Modern-day piracy is growing quickly into big business - just take a look at the booming Somali pirate port of Eyl.
Big villas and hotels are sprouting, former subsistence fishermen are driving Mercedes-Benzes and gold-digging women are showing up. So are accountants.
After Somalia's civil war began in 1991, the impoverished coastal people turned to buccaneering, with huge success.
"In 2008 alone, Somali pirates made $125 million," said Michael Lee of McRoberts Maritime Security. "These guys are the wealthiest in the country. A lot of the women in Somalia are flocking to the ports to get themselves a pirate."
More than 30% of the world's oil goes through the narrow Gulf of Aden off Somalia.

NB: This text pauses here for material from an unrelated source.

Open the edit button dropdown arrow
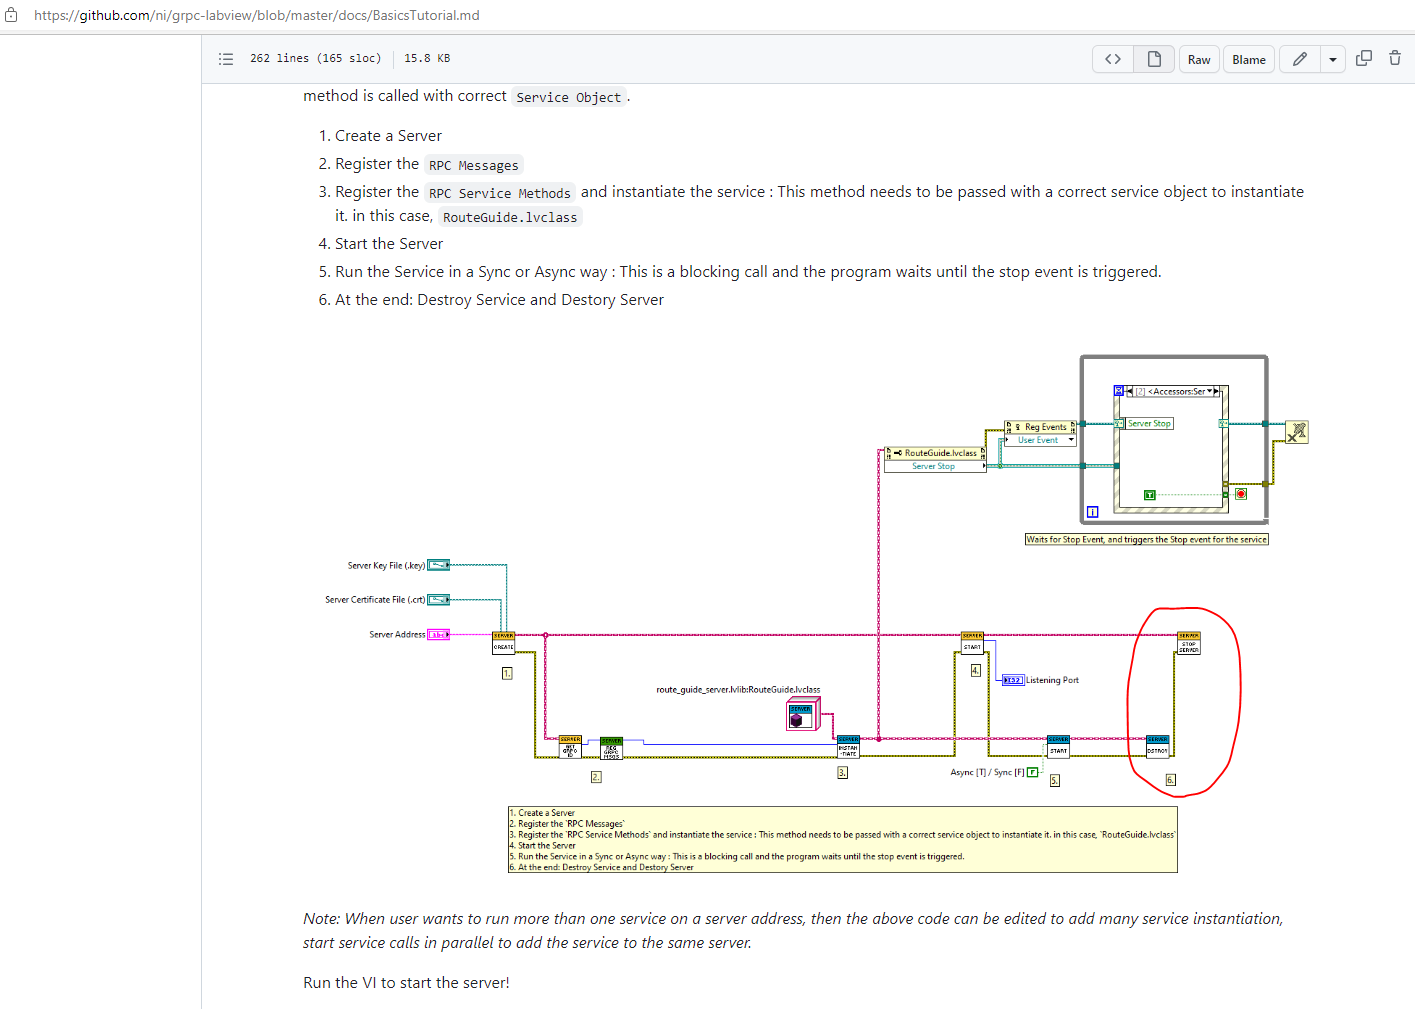 point(1332,59)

Taking the longer, safer way around would add 20 days and $1 million in fuel costs.
The heavily insured cargo vessels make easy pickings.
In small, unlit boats, the pirates sneak up to hulking ships at night, fling grappling hooks over the side and swarm aboard. They have learned that if they treat their hostages well, they can ransom the boats for millions.

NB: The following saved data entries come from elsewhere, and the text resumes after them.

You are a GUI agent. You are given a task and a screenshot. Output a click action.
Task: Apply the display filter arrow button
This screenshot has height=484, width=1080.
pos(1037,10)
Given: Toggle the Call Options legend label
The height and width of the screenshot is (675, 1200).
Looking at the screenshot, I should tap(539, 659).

Indeed, the BBC reported there are special pirate restaurants in Eyl to feed the kidnapped crews.
To the Somalis, where the average family lives on less than $1 a day, the lure of the black flag is intoxicating.
These are not the rum-drunk, eccentric, peg-leg pirates of yesteryear: The modern corsair is well-organized, disciplined and toting a satellite phone. They even have publicists to handle media calls.
There were 293 incidents of piracy worldwide last year, up 11% over 2007, according to International Maritime Bureau.
Forty-nine ships were hijacked and 889 crewmen were taken hostage. Eleven sailors were killed, 32 were injured and 21 are missing and presumed dead.